Chi dice: «la nostra legge non è ancorata nel Verbo, ma nell’Amore», aderisce più di quanto sappia a una Chiesa che è in realtà la gnosi di Cacciari, alla sua sapienza nichilistica. Stabilisce un’opposizione fra Verbo e Amore che Paolo avrebbe aborrito: San Paolo, in cui Cacciari saluta il precursore degli apostati venturi, in realtà seppe sicuramente «vivere ogni istante come eschaton». Eppure non rinunciò ad appellarsi al diritto, come «civis romanus»: dunque, lui, non opponeva la Chiesa dei puri al katéchon, alle istituzioni ordinatrici.

Il Cristo che ride

Contro ai banditori ecclesiastici dell’Amore superatore del Verbo, occorrerà ricordare che quello a cui Cacciari li tenta è precisamente il «peccato che non sarà perdonato». Che altro è annunciare lo Spirito come «polo opposto della Croce», e l’Anticristo, l’Anomos, il «rovesciatore di tutti i valori», l’«omicida fin dall’inizio», come il Liberatore che ci rende figli, la Terza Persona?

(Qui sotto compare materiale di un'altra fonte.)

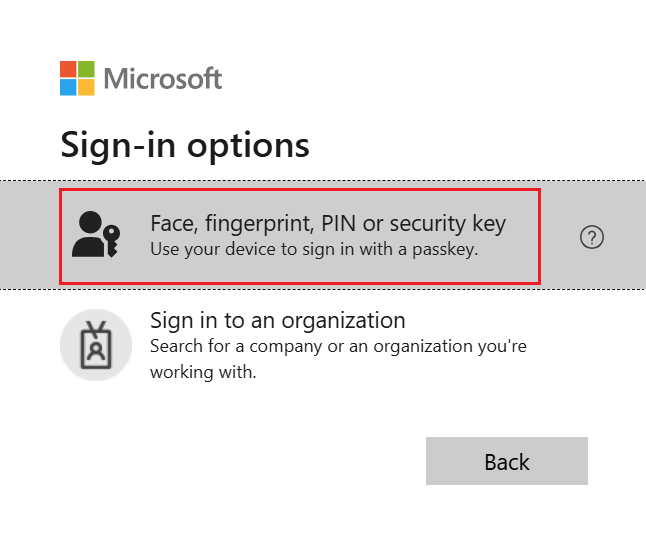Click the person figure inside the badge icon

pyautogui.click(x=96, y=351)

Altro non può essere che il peccato contro lo Spirito.

Ciò che Cacciari bandisce non è suo pensiero. Egli non fa che accogliere e concentrare con chiara coscienza un pensiero che corre nei secoli sempre uguale, e che annuncia Satana come Liberatore.

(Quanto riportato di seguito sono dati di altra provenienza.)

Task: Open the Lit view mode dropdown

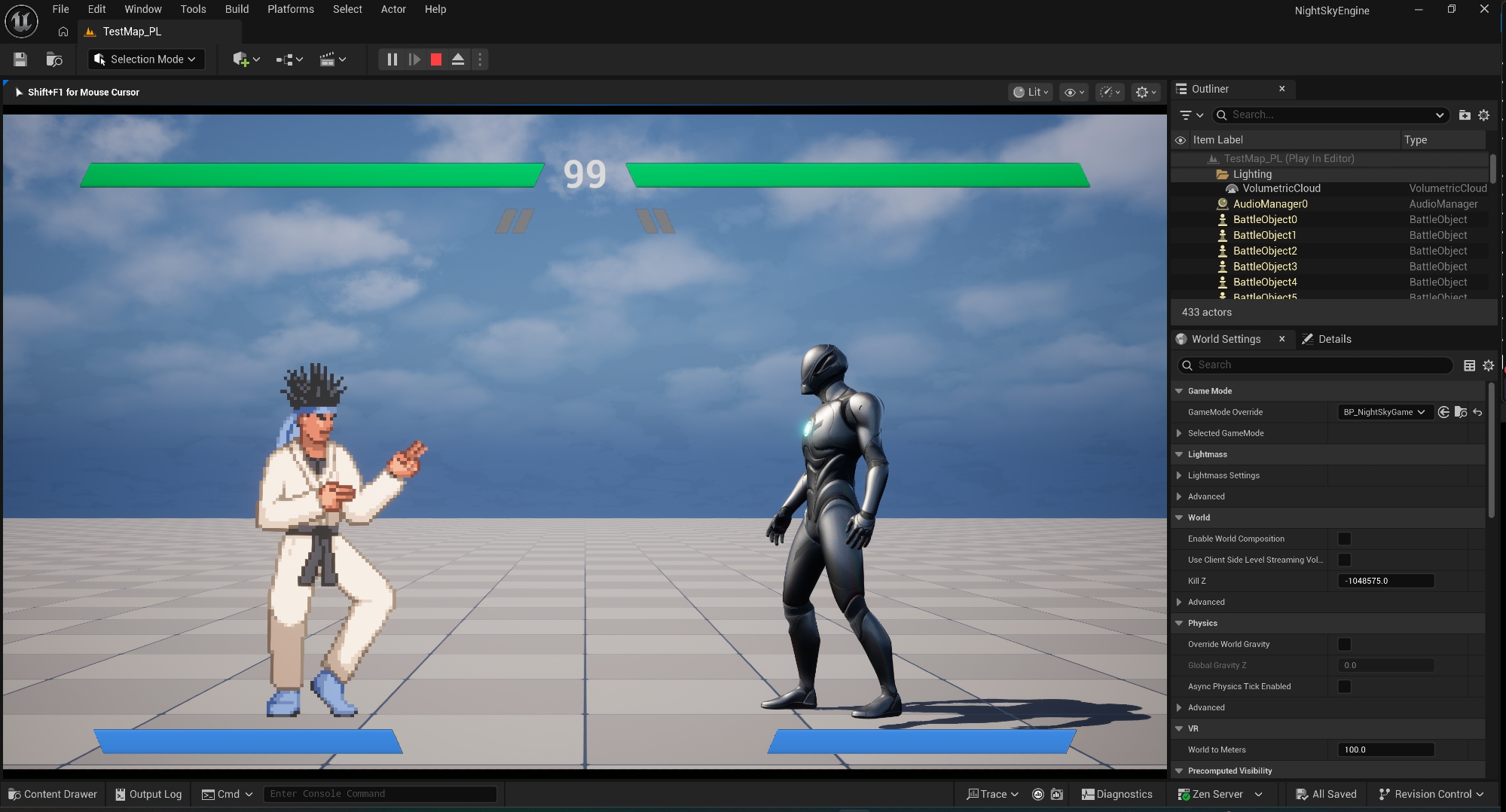Action: pos(1030,92)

E’ la corrente che da secoli prepara lo stato d’animo collettivo per cui - quando apparirà il Filius Perditionis, chiunque sia - il mondo accoglierà questa creatura come Dio.

Senza questi precursori, l’impostore resterebbe un impostore: non potrebbe «sedersi nel tempio di Dio dichiarando dio se stesso».

Ora, per la prima volta, questa mentalità infetta la Chiesa al suo interno. Il segno è dei più sinistri.

Ma Cacciari fida nell’ottenebramento che il sentimentalismo ha indotto nei religiosi. La perdita della capacità di rabbrividire.

Infatti, per aderire alla fede di Cacciari, piccolo anticristo, bisogna non rabbrividire davanti al nuovo Cristo che egli annuncia: il Cristo che ride. Ilare, «hilaròs» è infatti il Liberatore annunciato da Cacciari dalla pagina 666 del suo libro: Cristo «il giullare».

Ilare come fu detto «Hilaria [...] il giorno culminante delle feste romane in onore di Cibele: l’esplosione di giubilo che annuncia la resurrezione di Attis, il dies sanguinis» (pagina 668). Perché - dice Cacciari interpretando Francesco d’Assisi, si da farne il dionisiaco annunciatore dell’Anomos, «una nostalgia di ‘alta nichilitate’ promana dallo stesso culmine dell’‘altissima povertà’ e sposa i suoi accenti con quelli dell’hilaritas: uno struggente anelito di morte percorre il laetum carmen del giullare della Croce» (pagina 673).

Qui, l’alta nichilitate francescana è travisata in nichilismo, l’altissima povertà in svuotamento, kénosis: e la hilaritas, la «letizia» francescana, si tramuta nel riso di Zarathustra che danza come un giullare sull’orlo dell’abisso, del seguace evoliano di Dioniso che «vuole la sua caduta sino in fondo, senza terrore e senza sofferenza».

E’ il caso di ricordare che anche il Cristo ridens è un’immagine promanata da un pensiero antico, ricorrente?

Un testo gnostico, citato come «Trattato VII,2» in «The Nag Hammadi Library in English» (4), afferma che Cristo rise dall’alto della croce: particolare in cui Samek Lodovici ha visto «l’esempio più macroscopico dell’impossibilità gnostica ad accettare una sofferenza significativa» (5).

(3. Fine)


Articoli correlati:

Il dio di Massimo Cacciari /1

Il dio di Massimo Cacciari /2





1) Piero Vassallo, «L’Ideologia del Regresso», M. D’Auria Editore, Napoli, 1996, pagina 53.
2) «Impossibile est quod ea quae per fidem nobis traduntur divinitus sint contraria his quae per natura nobis sunt indita»: è la risposta che San Tommaso dà a chi oppone fede e ragione, grazie e natura.
3) Giuseppe Dossetti, «Sentinella, quanto resta della notte?», Lavoro, Roma, 1966.
4) Leiden 1977, pagina 332, a cura di James M. Robinson.
5) Emanuele Samek Lodovici, «Metamorfosi della Gnosi», citato, pagina 11 n.